--- Data for processing ---
▶
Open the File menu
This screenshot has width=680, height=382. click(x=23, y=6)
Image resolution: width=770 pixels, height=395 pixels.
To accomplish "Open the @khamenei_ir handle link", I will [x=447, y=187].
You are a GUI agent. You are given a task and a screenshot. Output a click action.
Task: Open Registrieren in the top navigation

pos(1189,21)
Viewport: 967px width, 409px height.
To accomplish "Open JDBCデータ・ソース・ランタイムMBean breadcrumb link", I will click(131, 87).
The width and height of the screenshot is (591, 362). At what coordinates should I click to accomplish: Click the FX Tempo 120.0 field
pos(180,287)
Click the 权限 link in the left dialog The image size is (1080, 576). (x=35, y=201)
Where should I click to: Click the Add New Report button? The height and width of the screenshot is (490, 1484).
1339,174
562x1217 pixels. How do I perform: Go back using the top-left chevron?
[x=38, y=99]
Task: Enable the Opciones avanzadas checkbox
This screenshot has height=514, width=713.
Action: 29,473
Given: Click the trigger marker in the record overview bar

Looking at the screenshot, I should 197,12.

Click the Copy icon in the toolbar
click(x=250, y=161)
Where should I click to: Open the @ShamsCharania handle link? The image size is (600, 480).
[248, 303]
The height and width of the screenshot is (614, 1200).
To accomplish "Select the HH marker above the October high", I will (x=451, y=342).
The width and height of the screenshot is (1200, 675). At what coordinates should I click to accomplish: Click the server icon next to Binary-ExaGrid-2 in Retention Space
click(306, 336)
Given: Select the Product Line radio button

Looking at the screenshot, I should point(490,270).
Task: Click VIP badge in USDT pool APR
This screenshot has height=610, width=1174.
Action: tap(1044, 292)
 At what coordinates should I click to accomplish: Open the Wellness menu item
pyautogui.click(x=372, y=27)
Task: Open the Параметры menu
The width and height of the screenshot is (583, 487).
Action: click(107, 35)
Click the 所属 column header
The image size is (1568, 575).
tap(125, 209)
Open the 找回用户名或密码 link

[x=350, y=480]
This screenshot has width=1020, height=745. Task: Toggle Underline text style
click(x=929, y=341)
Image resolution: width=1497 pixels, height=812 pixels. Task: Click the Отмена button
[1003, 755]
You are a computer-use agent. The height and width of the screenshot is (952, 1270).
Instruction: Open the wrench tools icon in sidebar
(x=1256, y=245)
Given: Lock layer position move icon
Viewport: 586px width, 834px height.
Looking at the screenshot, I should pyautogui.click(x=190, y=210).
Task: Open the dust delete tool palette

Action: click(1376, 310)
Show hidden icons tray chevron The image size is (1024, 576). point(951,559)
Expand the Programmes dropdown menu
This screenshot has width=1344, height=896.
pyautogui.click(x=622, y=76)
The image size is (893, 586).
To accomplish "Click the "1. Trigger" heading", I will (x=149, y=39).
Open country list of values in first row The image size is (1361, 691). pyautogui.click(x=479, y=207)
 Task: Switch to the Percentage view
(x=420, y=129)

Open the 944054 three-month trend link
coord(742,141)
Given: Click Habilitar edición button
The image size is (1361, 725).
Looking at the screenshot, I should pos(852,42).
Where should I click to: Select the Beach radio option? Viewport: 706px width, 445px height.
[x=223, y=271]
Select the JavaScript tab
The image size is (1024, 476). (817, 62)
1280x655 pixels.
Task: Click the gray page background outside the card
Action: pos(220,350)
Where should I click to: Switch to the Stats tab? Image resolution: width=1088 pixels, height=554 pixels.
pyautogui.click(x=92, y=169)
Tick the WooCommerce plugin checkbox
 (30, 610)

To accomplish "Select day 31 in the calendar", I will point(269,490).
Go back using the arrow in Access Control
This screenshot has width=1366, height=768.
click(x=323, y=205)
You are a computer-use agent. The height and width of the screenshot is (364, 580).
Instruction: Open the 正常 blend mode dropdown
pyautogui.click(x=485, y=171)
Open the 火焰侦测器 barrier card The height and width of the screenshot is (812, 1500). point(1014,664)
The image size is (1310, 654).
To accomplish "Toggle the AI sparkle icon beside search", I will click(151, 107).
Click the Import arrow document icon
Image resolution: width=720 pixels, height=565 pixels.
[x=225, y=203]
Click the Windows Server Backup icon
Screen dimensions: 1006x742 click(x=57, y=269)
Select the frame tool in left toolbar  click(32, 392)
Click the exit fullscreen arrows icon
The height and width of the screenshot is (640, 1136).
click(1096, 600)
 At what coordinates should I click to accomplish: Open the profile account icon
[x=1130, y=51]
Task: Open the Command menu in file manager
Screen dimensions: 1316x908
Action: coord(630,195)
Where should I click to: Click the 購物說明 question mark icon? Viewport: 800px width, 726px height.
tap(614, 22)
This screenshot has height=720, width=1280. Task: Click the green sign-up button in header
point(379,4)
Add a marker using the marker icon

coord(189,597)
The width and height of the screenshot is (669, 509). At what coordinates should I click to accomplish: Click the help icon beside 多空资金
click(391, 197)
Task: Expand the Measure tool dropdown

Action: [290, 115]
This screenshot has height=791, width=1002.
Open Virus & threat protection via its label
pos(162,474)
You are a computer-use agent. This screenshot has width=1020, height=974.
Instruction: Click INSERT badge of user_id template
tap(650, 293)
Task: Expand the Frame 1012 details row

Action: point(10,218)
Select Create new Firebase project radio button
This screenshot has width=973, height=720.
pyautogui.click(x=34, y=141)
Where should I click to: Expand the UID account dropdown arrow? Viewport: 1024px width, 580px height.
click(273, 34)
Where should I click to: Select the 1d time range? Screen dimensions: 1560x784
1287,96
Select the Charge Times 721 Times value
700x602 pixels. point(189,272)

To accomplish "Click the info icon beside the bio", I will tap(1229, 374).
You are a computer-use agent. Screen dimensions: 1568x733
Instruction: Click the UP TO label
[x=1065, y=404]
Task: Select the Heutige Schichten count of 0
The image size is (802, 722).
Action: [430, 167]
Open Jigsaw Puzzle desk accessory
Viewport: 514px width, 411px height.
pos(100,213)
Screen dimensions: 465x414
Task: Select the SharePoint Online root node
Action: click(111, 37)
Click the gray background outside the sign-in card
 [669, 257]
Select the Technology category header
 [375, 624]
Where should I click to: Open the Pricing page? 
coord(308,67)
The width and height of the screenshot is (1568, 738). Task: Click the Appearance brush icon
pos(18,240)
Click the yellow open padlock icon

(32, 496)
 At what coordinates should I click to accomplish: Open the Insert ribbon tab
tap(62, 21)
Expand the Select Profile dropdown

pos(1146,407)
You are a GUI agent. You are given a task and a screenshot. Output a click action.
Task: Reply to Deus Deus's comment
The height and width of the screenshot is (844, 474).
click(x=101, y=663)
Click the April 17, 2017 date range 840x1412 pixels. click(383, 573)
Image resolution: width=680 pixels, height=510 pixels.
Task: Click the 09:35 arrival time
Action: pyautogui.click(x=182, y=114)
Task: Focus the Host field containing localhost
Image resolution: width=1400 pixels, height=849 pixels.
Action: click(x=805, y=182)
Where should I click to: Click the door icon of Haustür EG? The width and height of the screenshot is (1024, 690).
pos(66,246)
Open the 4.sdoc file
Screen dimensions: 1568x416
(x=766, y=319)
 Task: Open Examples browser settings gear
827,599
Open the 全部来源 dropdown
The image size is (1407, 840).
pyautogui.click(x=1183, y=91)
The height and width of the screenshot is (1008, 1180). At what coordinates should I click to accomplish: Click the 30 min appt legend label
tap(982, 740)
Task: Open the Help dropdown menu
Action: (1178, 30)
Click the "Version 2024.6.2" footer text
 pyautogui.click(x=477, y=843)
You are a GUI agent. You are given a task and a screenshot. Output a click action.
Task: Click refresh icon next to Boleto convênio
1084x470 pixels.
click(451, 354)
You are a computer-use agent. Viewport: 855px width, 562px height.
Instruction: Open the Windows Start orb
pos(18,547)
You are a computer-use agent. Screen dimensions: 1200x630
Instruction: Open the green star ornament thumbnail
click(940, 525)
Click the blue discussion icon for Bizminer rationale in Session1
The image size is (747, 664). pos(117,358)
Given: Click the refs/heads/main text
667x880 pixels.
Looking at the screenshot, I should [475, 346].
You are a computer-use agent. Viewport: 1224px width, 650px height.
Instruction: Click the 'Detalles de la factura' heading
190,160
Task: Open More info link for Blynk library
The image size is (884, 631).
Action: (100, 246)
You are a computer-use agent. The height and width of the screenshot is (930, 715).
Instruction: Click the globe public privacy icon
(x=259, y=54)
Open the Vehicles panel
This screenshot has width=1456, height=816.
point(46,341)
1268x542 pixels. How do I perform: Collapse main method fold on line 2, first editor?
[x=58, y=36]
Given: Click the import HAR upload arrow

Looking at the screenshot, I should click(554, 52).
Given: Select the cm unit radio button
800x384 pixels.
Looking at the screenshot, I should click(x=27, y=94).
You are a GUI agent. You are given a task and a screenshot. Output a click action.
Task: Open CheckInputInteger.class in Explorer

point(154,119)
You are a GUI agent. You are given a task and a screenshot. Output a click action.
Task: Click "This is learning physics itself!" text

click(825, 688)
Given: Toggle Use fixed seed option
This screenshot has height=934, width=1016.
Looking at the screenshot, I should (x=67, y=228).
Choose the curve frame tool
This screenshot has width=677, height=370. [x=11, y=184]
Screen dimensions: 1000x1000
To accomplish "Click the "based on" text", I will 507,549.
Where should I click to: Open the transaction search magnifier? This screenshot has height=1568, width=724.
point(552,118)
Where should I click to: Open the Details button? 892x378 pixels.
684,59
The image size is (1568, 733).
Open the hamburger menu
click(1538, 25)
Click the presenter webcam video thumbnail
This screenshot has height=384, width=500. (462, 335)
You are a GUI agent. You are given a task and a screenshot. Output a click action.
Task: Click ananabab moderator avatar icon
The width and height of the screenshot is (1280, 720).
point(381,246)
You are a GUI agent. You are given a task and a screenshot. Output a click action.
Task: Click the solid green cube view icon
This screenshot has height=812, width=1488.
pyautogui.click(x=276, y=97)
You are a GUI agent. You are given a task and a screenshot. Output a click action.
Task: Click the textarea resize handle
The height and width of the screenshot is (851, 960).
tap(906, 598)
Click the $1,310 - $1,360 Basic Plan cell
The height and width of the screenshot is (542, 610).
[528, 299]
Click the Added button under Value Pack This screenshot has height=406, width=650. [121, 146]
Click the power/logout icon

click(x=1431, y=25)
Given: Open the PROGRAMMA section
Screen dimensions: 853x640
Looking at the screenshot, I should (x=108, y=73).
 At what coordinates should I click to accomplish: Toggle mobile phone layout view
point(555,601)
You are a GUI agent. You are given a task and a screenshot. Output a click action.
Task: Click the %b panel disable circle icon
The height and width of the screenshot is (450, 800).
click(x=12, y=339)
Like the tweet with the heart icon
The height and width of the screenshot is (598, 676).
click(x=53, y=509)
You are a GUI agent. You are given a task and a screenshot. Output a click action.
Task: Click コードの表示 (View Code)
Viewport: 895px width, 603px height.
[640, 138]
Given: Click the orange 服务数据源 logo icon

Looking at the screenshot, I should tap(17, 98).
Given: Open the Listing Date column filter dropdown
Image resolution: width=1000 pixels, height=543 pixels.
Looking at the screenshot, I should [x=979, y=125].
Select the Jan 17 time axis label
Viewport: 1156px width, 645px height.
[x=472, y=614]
◀
--- What is being asked ---
Without changing anything, quote the lines from the top of the data to the line that contains "Viewport: 967px width, 409px height.", including that line.

--- Exercise answer ---
Open the File menu
This screenshot has width=680, height=382. click(x=23, y=6)
Image resolution: width=770 pixels, height=395 pixels.
To accomplish "Open the @khamenei_ir handle link", I will [x=447, y=187].
You are a GUI agent. You are given a task and a screenshot. Output a click action.
Task: Open Registrieren in the top navigation

pos(1189,21)
Viewport: 967px width, 409px height.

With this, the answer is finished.